Jak wygląda mój „czas dla siebie”? Kilka codziennych przykładów
Przyznam szczerze – mój czas dla siebie bywa różny każdego dnia i często (zdecydowanie częściej niż bym chciała) nie wygląda tak, jak sobie to kiedyś wyobrażałam. Ale odkąd zaczęłam myśleć o nim bardziej realistycznie, udało mi się znaleźć kilka prostych, ale naprawdę przyjemnych momentów, które pomagają mi się zresetować. Może są i Tobie bliskie?
- Kawa na spokojnie
To jedno z moich ulubionych porankowych „rytuałów” – w tygodniu, kiedy wszyscy domownicy są już poza domem, pierwsze co robię, to kawa. I te kilka pierwszych chwil spędzam w ciszy, z gorącą kawą w ręce. Tymczasem w weekend bywa różnie. Zdarza się jednak, że jest takie 5 minut, kiedy wszyscy domownicy zajmują się swoimi sprawami. Wtedy ja wyrywam tę chwilę na wypicie ciepłej kawy. To tylko kilka minut ciszy, ale daje mi naprawdę dużo siły na resztę dnia. - Spacer w pojedynkę
Zdarza się, że mam 15-20 minut na samotny spacer, po wsi, nie po górach czy jakichś innych cudownych okolicznościach przyrody. Ten czas, choć krótki, jest momentem, w którym mogę zebrać myśli i pobyć sama ze sobą. Może nie jest to godzina w górach czy choćby lesie, ale ten kawałek drogi też potrafi być kojący. - 10 minut z książką lub muzyką
Chyba nie ma dnia, żebym nie znalazła momentu, by poczytać choćby parę stron książki. Dla mnie jest to ogromne źródło relaksu. Przed dziećmi miałam poczucie, że czas na książki wymaga znacznie dłuższego czasu, ale odkąd „poluzowałam” oczekiwania, kilka stron każdego dnia też daje mi dużo radości. W naszym domu obecna jest też muzyka. Czasem ludowa, czasem dziecięca. To, na co akurat mamy ochotę, a dodatkowo „taniec intuicyjny”. To dopiero daje energetycznego kopa! 😉 - Chwila na ćwiczenia oddechowe
Gdy czuję, że stres i zmęczenie się kumulują, często robię kilka ćwiczeń oddechowych. Tylko ja, głęboki wdech, wydech i spokój. Wydaje się niczym, ale to taka mała „przerwa” dla ciała i głowy. Czasami jest to w nocy, gdy już wszyscy śpią. - Bardzo chwalę sobie też „matę fakira”. 🙂 Taka mata z kolcami, produkowana już nie tylko przez pranamat, ale również przez inne firmy. Uwielbiam ją. Daje mi uczucie ulgi w dużym stresie, gdy zbyt wiele nazbiera się go w moim ciele.

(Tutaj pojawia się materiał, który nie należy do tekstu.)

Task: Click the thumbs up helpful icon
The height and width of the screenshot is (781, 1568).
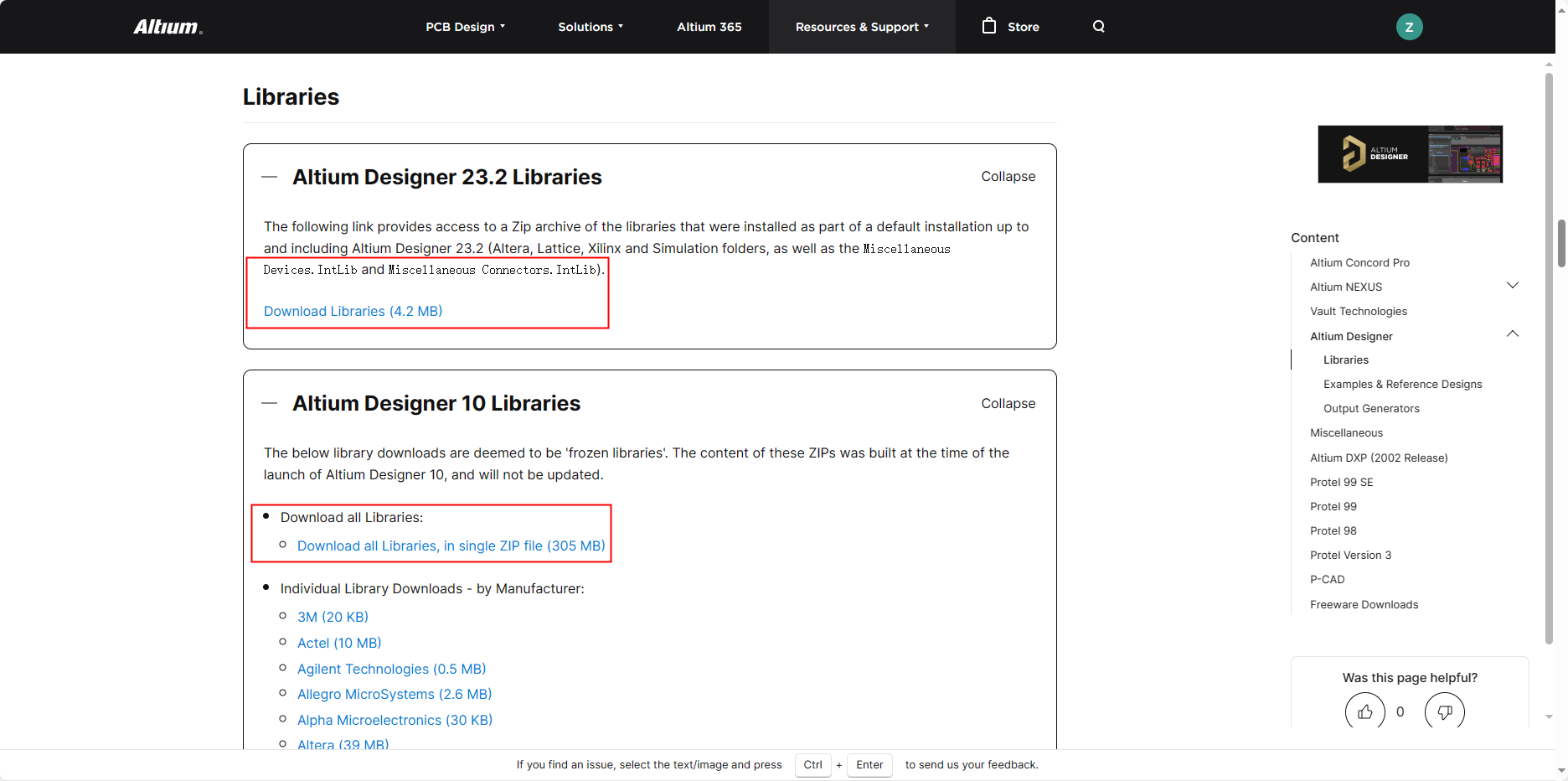Action: 1364,711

- Bujanie na huśtawce. Kocham moje „krzesło afrykańskie”. 😀 Oczywiście chodzi o krzesło brazylijskie, ale moje dzieci przechrzciły je na afrykańskie. Zdarza mi się zamknąć oczy i bujać kilka chwil. Mhm…
- Patrzenie na dzieci, gdy przez te 5 minut bawią się zgodnie, bez kłótni, bicia, szarpania i wyrywania zabawek. Bo takie chwile teżsię zdarzają. I zdarzają się częściej, niż nam się wydaje. Gdy je zauważam, staram się zatrzymać. Patrzeć, cieszyć się tymi chwilami, doceniać je.

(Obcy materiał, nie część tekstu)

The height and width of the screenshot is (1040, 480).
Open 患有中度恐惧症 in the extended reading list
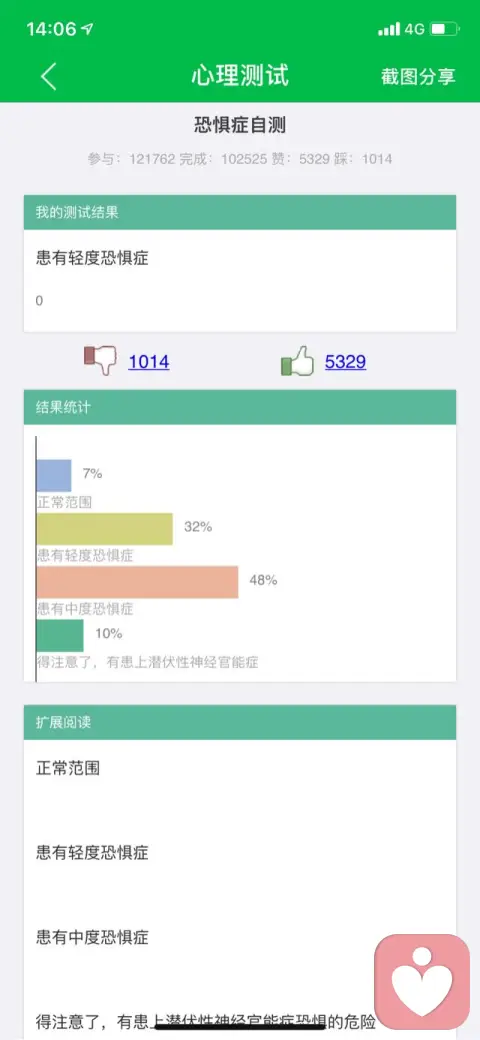pos(92,937)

A jak wygląda Wasz czas dla siebie?
Mam nadzieję, że ten wpis pokaże, że czas dla siebie nie musi być spektakularny – może być zwykłą, codzienną chwilą, do której każda z nas ma prawo. Bardzo jestem ciekawa, jak Ty znajdujesz czas dla siebie. Może masz swoje małe rytuały, o których inni nie pomyśleli? Co daje Ci najwięcej energii i spokoju?
Podziel się proszę swoimi sposobami na chwilę wytchnienia!
Mini-wyzwanie
Jeśli masz ochotę na małe wyzwanie, spróbuj przez najbliższy tydzień znaleźć codziennie przynajmniej 5 minut tylko dla siebie. Może to być cokolwiek – chwila ciszy, gorąca herbata, kilka minut książki. Zachęcam Cię, żebyś wróciła do tego wpisu po tygodniu i podzieliła się, czy udało Ci się znaleźć swoje 5 minut i jak się z tym czułaś.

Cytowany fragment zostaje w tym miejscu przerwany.